How the iMessage attack vector worked is unclear, but Accuvant sold the same exploit to a number of companies, the report says. The firm marketed similar solutions to the U.S. government and other countries before being assimilated by Optiv, a cybersecurity firm that no longer focuses on the development of hacks.
More details in the "Karma" case were aired by the U.S. Justice Department on Tuesday, though Accuvant goes unmentioned in the release. According to the DOJ, the exploit sale involved former American intelligence community and military personnel who later assisted in the UAE's hacking operation in violation of U.S. law. At least three members of the group continued to work for the sovereign nation after being notified that their actions were classified as a "defense service" and required a license from the State Department's Directorate of Defense Trade Controls. The mercenaries were fined more than $1.68 million for providing hacking-related services to a foreign nation without State Department permission.

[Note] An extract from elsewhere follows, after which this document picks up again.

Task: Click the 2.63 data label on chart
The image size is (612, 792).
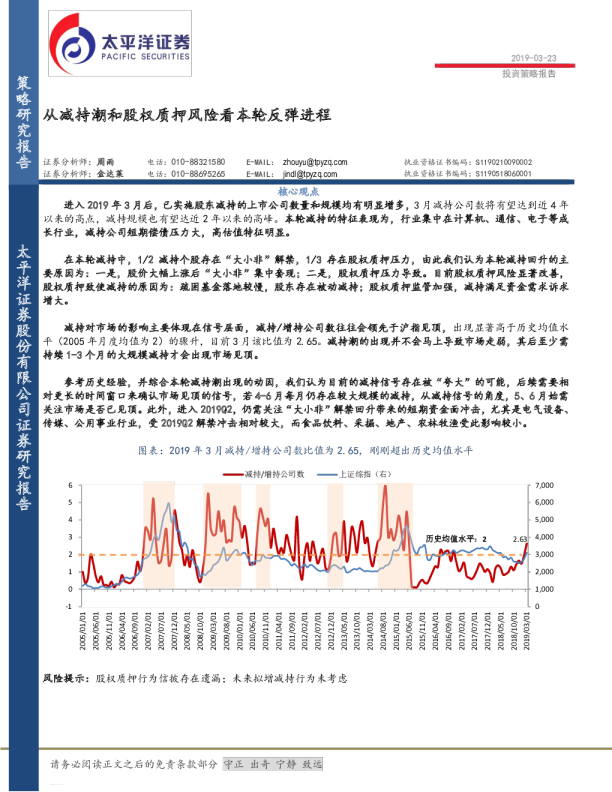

"This agreement is the first-of-its-kind resolution of an investigation into two distinct types of criminal activity: providing unlicensed export-controlled defense services in support of computer network exploitation, and a commercial company creating, supporting and operating systems specifically designed to allow others to access data without authorization from computers worldwide, including in the United States," said Acting Assistant Attorney General Mark J. Lesko for the Justice Department's National Security Division. "Hackers-for-hire and those who otherwise support such activities in violation of U.S. law should fully expect to be prosecuted for their criminal conduct."

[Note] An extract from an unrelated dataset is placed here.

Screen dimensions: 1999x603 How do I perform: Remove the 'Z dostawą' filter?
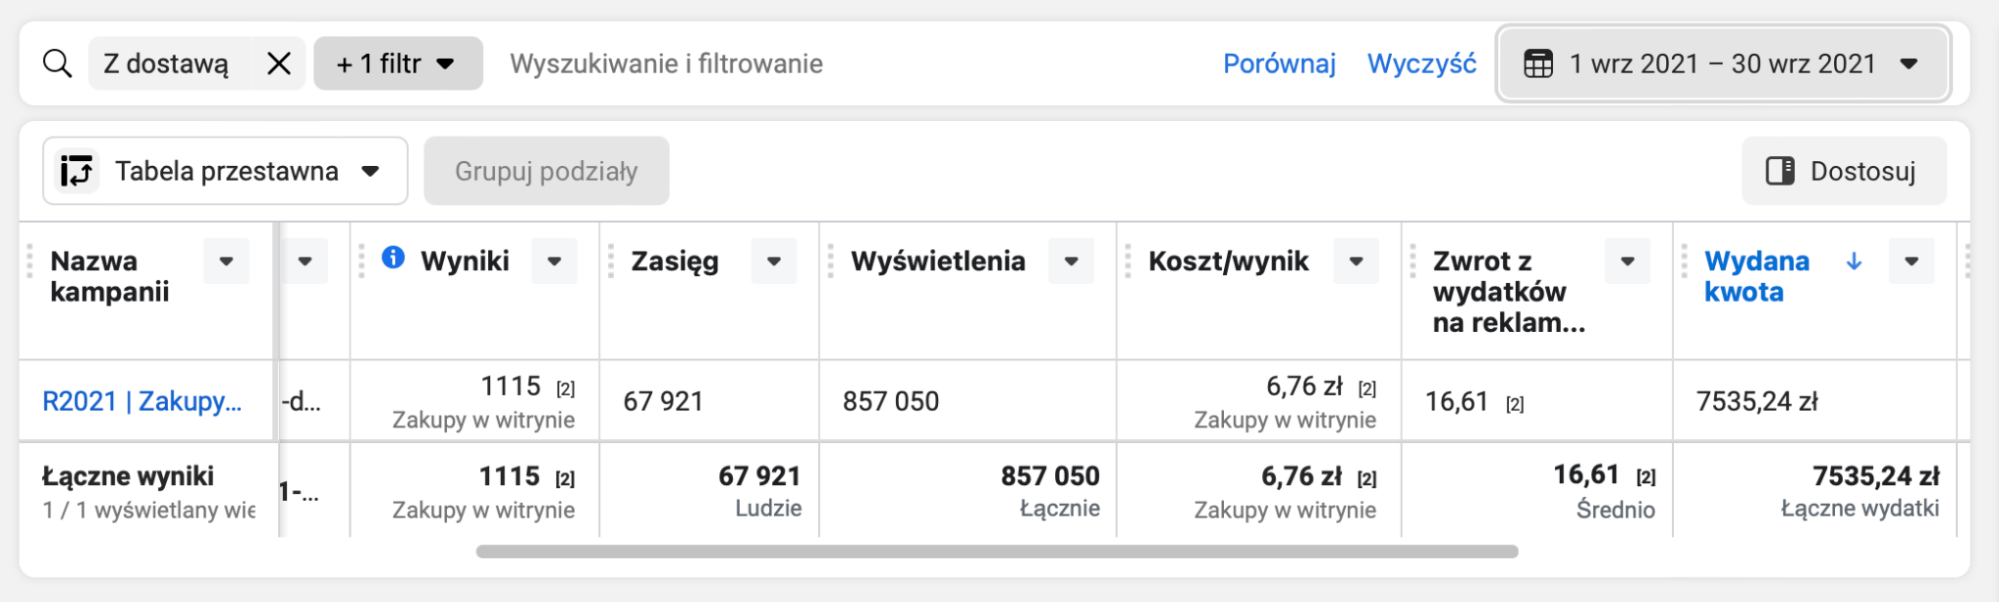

"Karma" was run by DarkMatter, a private Emirati firm that grew to become the UAE's go-to hacking operation in part through the assistance of U.S. entities. The group has reportedly carried out adversarial attacks on U.S. targets.
Today's revelations come as Apple's iOS becomes an increasingly fruitful target for state actors. Most recently, it was discovered that NSO Group's Pegasus spyware was being used by authoritarian governments to spy on journalists, politicians, activists and other prominent public figures. Apple on Monday patched a vulnerability used by Pegasus to bypass the tech giant's BlastDoor security sandbox for Messages.